Cervical radiculopathy (CR) is commonly treated by spine surgeons, with surgical options including anterior cervical diskectomy and fusion (ACDF) and cervical disk replacement (CDR). CDR is a motion-sparing alternative to ACDF and was approved by the US FDA in 2007. CDR utilization has increased because evidence has emerged demonstrating its long-term efficacy. Despite CDR's efficacy, studies have suggested that socioeconomic factors may influence which patients undergo CDR versus ACDF. Our objective was to determine whether gender, racial, and ethnic disparities exist in the utilization of CDR versus ACDF for CR.
Patients age ≥18 years undergoing elective CDR or ACDF for CR between 2017 and 2020 were identified in the Vizient Clinical Database. Proportions of patients undergoing CDR and ACDF, as well as their comorbidities, complications, and outcomes, were compared by sex, race, and ethnicity. Bonferroni correction was done for multiple comparisons.

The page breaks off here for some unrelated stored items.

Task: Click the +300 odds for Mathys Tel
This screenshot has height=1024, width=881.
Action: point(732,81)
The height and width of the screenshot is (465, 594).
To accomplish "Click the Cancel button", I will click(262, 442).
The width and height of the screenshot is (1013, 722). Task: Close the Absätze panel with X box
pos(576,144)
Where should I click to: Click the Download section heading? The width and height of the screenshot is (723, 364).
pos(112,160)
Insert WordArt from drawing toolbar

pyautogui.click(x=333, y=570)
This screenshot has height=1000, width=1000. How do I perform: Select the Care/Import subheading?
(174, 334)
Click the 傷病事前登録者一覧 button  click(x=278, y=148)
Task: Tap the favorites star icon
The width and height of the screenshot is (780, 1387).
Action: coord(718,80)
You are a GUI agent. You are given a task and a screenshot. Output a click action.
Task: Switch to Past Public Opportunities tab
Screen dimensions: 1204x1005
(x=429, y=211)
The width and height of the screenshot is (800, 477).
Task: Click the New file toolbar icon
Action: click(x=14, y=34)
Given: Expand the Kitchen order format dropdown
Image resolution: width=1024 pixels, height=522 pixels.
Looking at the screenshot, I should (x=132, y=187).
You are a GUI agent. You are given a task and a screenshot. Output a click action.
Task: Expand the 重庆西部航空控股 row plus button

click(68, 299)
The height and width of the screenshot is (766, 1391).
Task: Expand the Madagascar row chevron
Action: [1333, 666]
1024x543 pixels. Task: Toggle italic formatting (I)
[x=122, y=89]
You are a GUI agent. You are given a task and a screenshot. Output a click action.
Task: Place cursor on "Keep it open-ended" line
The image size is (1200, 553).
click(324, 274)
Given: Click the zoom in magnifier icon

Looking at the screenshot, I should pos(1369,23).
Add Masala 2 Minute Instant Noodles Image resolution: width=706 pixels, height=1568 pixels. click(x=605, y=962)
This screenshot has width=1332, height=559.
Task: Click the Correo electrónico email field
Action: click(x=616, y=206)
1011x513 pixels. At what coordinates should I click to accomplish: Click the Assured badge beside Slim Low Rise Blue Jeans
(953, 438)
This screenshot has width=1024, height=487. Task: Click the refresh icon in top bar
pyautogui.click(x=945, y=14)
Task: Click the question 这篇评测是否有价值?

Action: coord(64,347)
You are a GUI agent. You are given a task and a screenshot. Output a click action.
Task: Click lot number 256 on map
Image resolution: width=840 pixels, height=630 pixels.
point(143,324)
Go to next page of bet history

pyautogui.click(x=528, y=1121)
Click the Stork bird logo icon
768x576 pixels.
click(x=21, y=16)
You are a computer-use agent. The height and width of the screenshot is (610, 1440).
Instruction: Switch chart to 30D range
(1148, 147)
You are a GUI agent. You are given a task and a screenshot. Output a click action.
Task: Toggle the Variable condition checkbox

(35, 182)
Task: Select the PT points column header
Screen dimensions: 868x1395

A total of 7,384 patients, including 1,427 undergoing CDR and 5,957 undergoing ACDF, were reviewed. Black patients undergoing surgical treatment of CR were less likely to undergo CDR than ACDF, had a longer length of stay, and had higher readmission rates, while Hispanic patients had higher complication rates than non-Hispanic patients.
Important racial and ethnic disparities exist in CR treatment. Interventions are necessary to ensure equal access to spine care by reducing barriers, such as underinsurance and implicit bias.